Fig. 17. D.A.F. de Sade, Histoire de Juliette [1799],
Fig. 18. D.A.F. de Sade, La Nouvelle Justine [1799]

Fig. 19. D.A.F. de Sade, Histoire
de Juliette
[1799]

Figs. 20 et 21. D.A.F. de Sade, La Nouvelle
Justine
[1799]

Fig. 22. D.A.F. de Sade, La Nouvelle Justine [1799]
Fig. 23. Fénelon, Les Avantures de Télémaque, 1725

L’image est alors directement l’expression de cette incarnation abstraite paradoxale. Elle condense l’obsession sadienne d’une corporalité affichée telle qu’elle est véritablement, tendue vers la disparition de toute singularité, une fois dissipé le gazage du romanesque et une fois tombé le drapé du désir. L’image illustrative impose le résultat éclatant des corps nus, leur profondeur remontée à la surface. Elle porte à l’œil l’essence naturelle, anatomisée du corps en sa logique organique et mécanique. Lecteur de La Mettrie, Sade épouse son modèle du corps machine, il l’actionne à perte de vue dans le champ expérimental de l’écriture. Ses romans se resserrent sur les corps au travail, dépersonnalisés, compulsivement énergétiques, connectables en réseaux, fonctionnels et itératifs. Les gravures enregistrent et activent à leur tour la structure de cet éros machine (figs. 15 et 16).

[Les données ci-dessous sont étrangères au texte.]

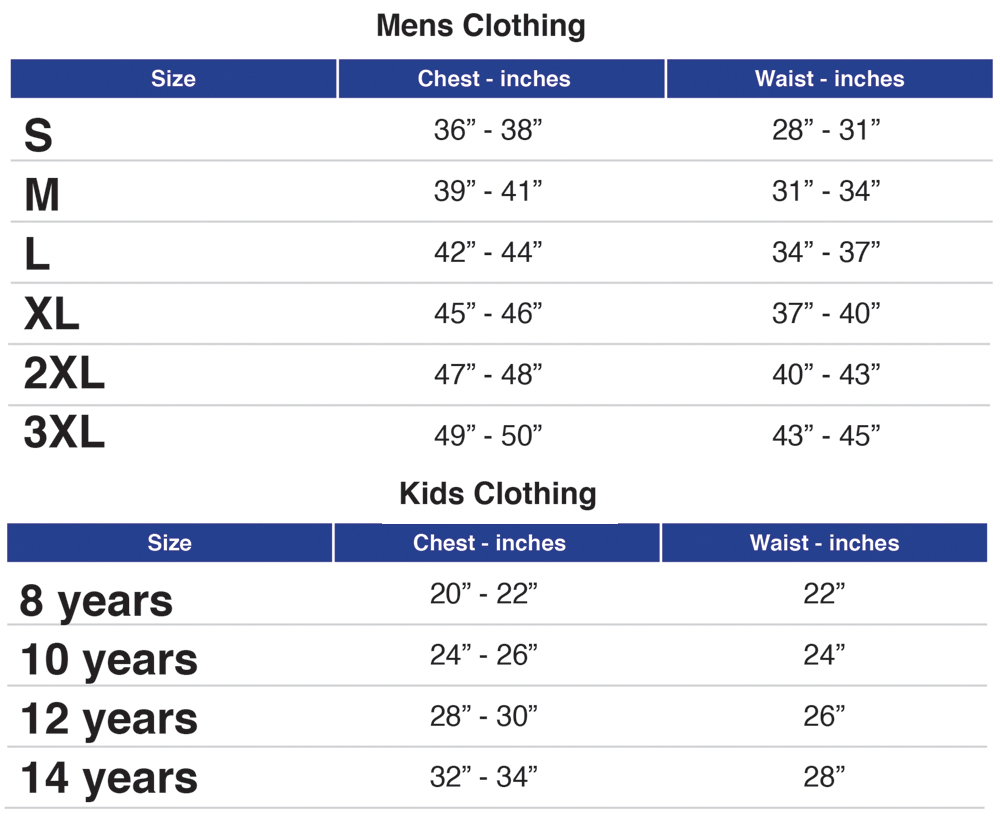Click the Mens Clothing heading

[x=481, y=27]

A ce titre, elles ne sauraient être vues comme de banales illustrations. Elles manifestent plutôt un programme ou encore un système dont le mode opératoire et formel combine le ressassement et la saturation visuelle. L’on comprend alors pourquoi, le plus souvent, les scènes gravées ne s’identifient complètement à aucune des scènes décrites : le lecteur peut bien chercher dans le récit le moment qui inspire le graveur, il se heurtera à chaque fois, ou presque, à l’impossibilité de superposer exactement l’image au texte. L’estampe sadienne n’a pas pour objet de décalquer le texte en rendant visible une de ses séquences : elle répète du texte sa répétitivité pulsionnelle, intensive. Son contenu s’ajoute ainsi aux scènes écrites qui leur correspondent sans jamais tout à fait leur ressembler. Le « dangereux supplément » des figures complète la série du texte et ne la ferme pas ; il indique de quel schème formel, génésique cette série tire son ordre et à quel rêve profond elle aspire.

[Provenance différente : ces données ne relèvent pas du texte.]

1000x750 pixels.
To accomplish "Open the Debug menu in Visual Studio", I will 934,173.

La gravure atteste ainsi que la vérité du texte est avant tout celle de la description répétée, que Sade cherche constamment à désinvestir de tout véritable enjeu narratif, en se jouant de son matériau par inflation des péripéties, des scènes topiques, des récits seconds…, mais sans lui accorder sinon parodiquement la cohérence, la densité, le nappé d’une action déroulée. Au défilé ordinaire des histoires, Sade préfère un traitement morcelé, rhapsodique de la fiction dominée par les arrêts sur corps, comme on parle d’un arrêt sur image : l’illustration, parfaitement fidèle, en deçà ou au-delà de toute correspondance mimétique, prolonge et amplifie la machinerie tabulaire du texte.

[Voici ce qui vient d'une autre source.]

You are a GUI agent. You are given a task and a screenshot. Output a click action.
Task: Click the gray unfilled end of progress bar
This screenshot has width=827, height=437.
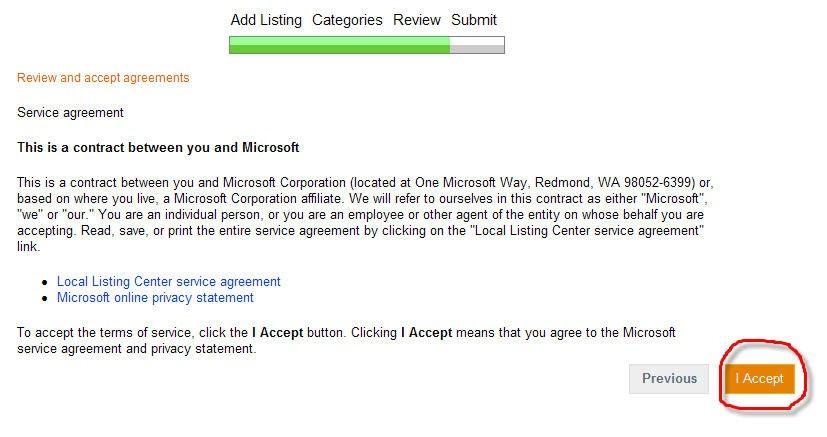pyautogui.click(x=477, y=45)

L’image parvient de la sorte à pousser le geste descriptif à son ultime fantasme, celui de l’unité idéale parce qu’indissoluble du corps de débauche que la phrase ne réussit, quant à elle, qu’à parcelliser et à disséminer dans le mouvement discontinu de sa syntaxe. Or l’image, par sa capacité de simultanéité, accomplit et tient en équilibre la sculpture des corps reliés, à la façon d’une pantomime ou d’un numéro d’athlètes (figs. 17 et 18) : elle capture l’étreinte et la conserve en suspens. Elle ne prélève donc pas une scène définie ; elle fixe le cliché du texte. Elle atteint la posture qui est, si l’on veut, le nœud du fantasme.

Sous cet angle cependant, l’image manque apparemment l’animation de la scène, le nomadisme des personnages, l’éclat hystérique du mouvement : elle retient surtout la zone d’inhérence obtenue par la congestion des corps, par le natté ou l’entrelacs des tissus et des chairs.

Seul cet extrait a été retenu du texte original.